Changing Times, Changing Life Insurance

During periods of substantial change like the “great recession”, consumers have reevaluated many of their spending habits.  Everything from eating out three times a week, to reducing the number of trips in the car is up for review.  Americans lucky enough to have a job are scrutinizing nearly every purchase.  This ongoing uncertainty is placing a drag on the recovery.
Like consumer products, financial products have not gone unscathed either. Many mutual funds have experienced increased share redemption.  Many banking institutions that received unfavorable press have seen withdrawals to transfer funds to other banks that were considered stronger, even though the FDIC was insuring the deposits.
Term life insurance has experienced an uptick in sales, for a number of reasons.  First of all, the price of term life insurance has never been lower.  The competition in this industry has served the buying public well.  Due to transparency brought on by the internet, buyers are gaining access to multiple life insurance companies premiums easier than ever.  In the book, Freakonomics, authors Steven Levitt and Stephen Dubner discuss how “information asymmetry” has been eliminated within the term insurance industry.  Information asymmetry is the dynamic that occurs when one party has a superior level of information and power during a transaction.  The openness caused by the now symmetrical exchange has immensely reduced the cost for all buyers.    SN:20001JWLI
I believe the second reason term life insurance has experienced such a rapid increase in sales is due to the fact that many investors have seen a precipitous drop in their net worth.  Many individuals are concerned that they will not work long enough to rebuild their 401ks or IRA’s to the level they had once seen.  Thus, leaving the spouse incapable of maintaining the lifestyle in which they had become accustomed.
Whole life insurance has been used as a tool during the financial crisis as well.  Since the recession was brought on by a credit crisis, banks have been slow to loosen the reigns on lending.  This environment has driven many to look at alternative financing sources.  Because whole life insurance has highly attractive loan provisions, countless business owners have tapped their existing policies to carry them through the recession.  Unlike banks, life insurance companies will not require a credit check, nor will the loan be subject to approval by a committee.  The policy owner simply requests the policy loan paperwork and the available portion of the contract cash value will be lent out.  Keep in mind, during the period of the loan, the policy death benefit will be reduced by the amount of the loan, however, upon repayment all benefits will be restored.

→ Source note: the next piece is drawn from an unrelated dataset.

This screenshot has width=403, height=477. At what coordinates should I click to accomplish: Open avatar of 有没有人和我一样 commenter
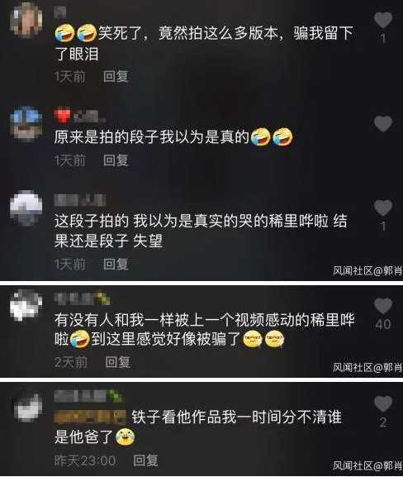(26, 305)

One final thought, recent years have tested the American financial system like no other period since the great depression.  When purchasing any type of life insurance, it is imperative to review the solvency of the company.  This is a relatively easy task since several rating services have done the heavy lifting for the consumer.  A.M. Best, Standard and Poors, Moody’s and Fitch ratings have all created different testing methods to determine the financial health of an insurance company.  By looking at the ratings from these services, the consumer will get a clear picture of the company’s financial outlook.